### Record extracts
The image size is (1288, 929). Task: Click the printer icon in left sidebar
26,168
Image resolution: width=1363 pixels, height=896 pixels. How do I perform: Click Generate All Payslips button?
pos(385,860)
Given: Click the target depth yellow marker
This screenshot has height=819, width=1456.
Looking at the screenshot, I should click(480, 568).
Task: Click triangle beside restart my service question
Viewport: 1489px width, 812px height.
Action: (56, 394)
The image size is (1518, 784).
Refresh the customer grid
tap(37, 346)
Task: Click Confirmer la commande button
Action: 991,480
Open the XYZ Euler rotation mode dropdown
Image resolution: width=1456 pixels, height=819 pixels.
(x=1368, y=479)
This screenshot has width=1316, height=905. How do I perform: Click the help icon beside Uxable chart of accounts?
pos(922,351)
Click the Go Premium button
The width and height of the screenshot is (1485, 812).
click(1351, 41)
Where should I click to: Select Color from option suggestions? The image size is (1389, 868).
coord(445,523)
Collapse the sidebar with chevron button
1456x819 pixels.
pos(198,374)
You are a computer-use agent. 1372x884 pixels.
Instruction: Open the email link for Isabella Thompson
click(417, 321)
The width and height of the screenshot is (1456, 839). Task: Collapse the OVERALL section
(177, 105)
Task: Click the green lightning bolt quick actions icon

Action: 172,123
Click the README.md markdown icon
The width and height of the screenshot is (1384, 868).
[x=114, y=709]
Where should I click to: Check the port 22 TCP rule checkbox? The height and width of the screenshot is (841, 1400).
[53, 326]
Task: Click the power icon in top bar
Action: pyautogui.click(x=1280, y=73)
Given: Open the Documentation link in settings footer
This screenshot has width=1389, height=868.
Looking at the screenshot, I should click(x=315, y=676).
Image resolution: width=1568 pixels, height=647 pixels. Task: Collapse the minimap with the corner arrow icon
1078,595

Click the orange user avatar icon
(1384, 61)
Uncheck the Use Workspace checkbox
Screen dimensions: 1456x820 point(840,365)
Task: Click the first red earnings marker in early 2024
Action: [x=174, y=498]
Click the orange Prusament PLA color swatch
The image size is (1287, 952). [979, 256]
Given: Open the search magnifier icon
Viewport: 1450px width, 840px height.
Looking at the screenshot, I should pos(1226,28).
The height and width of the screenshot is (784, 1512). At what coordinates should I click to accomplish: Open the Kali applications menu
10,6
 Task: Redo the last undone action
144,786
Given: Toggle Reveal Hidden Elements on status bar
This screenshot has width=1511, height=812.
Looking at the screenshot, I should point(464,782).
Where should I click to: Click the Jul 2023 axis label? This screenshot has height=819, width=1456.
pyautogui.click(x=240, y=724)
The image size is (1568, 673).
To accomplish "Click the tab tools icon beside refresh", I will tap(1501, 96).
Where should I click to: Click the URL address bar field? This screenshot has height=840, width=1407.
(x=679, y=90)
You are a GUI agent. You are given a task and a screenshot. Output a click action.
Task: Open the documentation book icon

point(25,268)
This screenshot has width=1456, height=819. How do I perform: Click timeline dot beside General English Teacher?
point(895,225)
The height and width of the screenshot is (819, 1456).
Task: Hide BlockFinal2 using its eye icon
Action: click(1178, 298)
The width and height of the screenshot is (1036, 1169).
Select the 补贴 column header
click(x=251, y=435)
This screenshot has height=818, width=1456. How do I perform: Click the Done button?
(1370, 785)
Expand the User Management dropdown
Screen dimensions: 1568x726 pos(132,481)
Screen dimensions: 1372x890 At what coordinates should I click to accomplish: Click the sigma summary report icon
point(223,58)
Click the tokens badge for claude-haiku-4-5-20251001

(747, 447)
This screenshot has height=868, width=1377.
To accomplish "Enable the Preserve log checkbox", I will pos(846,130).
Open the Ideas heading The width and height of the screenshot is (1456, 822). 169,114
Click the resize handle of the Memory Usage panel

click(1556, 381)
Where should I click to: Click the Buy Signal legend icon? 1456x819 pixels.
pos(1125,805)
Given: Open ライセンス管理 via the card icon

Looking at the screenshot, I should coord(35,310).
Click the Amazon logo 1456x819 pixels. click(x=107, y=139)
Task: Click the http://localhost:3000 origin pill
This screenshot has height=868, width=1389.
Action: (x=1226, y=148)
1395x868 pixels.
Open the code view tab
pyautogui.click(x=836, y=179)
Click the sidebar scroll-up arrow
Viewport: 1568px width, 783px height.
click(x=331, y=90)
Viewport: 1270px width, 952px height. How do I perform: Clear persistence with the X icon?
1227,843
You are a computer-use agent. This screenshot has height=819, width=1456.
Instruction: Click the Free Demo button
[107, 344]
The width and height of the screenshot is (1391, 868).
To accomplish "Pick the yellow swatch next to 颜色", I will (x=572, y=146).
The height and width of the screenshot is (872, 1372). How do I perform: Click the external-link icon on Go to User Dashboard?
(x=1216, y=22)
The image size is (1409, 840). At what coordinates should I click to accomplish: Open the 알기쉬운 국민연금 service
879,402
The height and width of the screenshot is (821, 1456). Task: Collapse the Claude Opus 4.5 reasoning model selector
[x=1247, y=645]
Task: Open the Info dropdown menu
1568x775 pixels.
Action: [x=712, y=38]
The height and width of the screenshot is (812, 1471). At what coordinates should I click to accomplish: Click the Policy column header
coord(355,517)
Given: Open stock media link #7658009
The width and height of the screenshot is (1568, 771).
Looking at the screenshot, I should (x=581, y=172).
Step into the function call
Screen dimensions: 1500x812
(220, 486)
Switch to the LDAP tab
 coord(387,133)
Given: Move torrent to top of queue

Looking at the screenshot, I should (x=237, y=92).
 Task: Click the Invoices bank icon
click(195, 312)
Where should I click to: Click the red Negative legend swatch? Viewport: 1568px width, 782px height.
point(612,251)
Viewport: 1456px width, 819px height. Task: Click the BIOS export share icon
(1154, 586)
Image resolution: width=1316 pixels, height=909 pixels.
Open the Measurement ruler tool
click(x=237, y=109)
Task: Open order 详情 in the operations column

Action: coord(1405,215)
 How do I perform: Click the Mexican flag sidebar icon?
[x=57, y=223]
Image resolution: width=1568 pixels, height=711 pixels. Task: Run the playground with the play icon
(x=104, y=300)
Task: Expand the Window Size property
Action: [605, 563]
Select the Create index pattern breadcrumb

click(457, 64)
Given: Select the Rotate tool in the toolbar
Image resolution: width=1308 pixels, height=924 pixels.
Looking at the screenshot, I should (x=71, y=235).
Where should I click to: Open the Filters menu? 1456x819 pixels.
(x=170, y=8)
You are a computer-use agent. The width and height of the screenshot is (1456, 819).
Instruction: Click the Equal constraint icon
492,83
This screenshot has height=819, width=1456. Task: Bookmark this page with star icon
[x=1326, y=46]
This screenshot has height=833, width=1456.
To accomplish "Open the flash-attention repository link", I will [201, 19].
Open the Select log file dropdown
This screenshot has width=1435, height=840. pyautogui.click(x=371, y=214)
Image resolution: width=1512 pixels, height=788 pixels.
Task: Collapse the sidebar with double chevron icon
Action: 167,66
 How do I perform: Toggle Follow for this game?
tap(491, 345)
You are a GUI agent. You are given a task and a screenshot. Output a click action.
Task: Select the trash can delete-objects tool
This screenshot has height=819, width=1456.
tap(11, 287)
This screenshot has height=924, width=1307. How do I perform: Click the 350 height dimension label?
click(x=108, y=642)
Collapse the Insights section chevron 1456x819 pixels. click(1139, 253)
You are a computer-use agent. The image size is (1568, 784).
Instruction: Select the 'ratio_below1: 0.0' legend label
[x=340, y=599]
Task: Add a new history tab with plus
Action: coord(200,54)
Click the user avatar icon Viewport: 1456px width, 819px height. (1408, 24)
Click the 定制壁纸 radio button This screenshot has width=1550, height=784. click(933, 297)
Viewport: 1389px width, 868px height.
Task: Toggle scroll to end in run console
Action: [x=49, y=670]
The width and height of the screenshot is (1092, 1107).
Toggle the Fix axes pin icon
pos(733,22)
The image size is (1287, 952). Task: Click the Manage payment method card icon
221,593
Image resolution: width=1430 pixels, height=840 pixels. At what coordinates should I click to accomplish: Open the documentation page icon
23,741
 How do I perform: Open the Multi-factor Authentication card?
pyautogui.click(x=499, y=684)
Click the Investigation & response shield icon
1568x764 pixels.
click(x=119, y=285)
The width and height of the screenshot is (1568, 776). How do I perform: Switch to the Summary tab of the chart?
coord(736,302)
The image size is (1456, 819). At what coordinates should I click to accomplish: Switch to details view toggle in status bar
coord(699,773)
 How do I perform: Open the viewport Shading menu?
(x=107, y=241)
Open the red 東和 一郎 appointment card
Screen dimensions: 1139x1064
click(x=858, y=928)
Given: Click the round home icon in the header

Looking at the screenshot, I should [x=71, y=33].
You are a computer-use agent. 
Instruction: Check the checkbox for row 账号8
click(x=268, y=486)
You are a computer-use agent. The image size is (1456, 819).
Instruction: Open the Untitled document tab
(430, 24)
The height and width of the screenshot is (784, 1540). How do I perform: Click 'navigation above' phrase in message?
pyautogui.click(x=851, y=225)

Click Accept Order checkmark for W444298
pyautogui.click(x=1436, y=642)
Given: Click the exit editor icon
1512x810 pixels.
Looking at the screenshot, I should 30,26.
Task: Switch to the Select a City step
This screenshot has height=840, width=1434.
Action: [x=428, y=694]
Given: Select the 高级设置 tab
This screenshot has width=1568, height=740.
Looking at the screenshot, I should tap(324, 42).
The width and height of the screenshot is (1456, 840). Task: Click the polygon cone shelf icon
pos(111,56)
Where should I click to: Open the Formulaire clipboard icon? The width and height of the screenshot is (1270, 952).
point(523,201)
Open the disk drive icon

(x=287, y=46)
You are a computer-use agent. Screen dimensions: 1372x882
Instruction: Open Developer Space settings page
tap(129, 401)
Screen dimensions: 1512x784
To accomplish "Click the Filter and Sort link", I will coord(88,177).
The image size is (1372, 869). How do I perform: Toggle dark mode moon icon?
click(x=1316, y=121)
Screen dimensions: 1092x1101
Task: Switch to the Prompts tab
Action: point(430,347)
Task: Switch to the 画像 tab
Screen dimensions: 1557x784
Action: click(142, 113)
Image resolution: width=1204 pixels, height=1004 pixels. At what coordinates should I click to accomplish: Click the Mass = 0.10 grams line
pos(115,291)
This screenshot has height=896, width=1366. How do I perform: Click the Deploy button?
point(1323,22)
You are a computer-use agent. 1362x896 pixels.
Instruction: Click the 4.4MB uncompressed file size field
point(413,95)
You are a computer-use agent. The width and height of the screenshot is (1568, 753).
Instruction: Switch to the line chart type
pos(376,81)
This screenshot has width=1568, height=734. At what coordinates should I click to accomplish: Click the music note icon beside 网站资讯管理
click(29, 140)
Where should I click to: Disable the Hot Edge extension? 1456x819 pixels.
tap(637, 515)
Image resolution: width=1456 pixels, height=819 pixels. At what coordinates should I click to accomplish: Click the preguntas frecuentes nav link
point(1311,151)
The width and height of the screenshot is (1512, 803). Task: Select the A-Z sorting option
######
**What this task involves:** Return every line from the entries above that contains the word "will".

**Output:**
To accomplish "Click the tab tools icon beside refresh", I will tap(1501, 96).
To accomplish "Enable the Preserve log checkbox", I will pos(846,130).
To accomplish "Pick the yellow swatch next to 颜色", I will (x=572, y=146).
To accomplish "Open the flash-attention repository link", I will [201, 19].
To accomplish "Click the Filter and Sort link", I will coord(88,177).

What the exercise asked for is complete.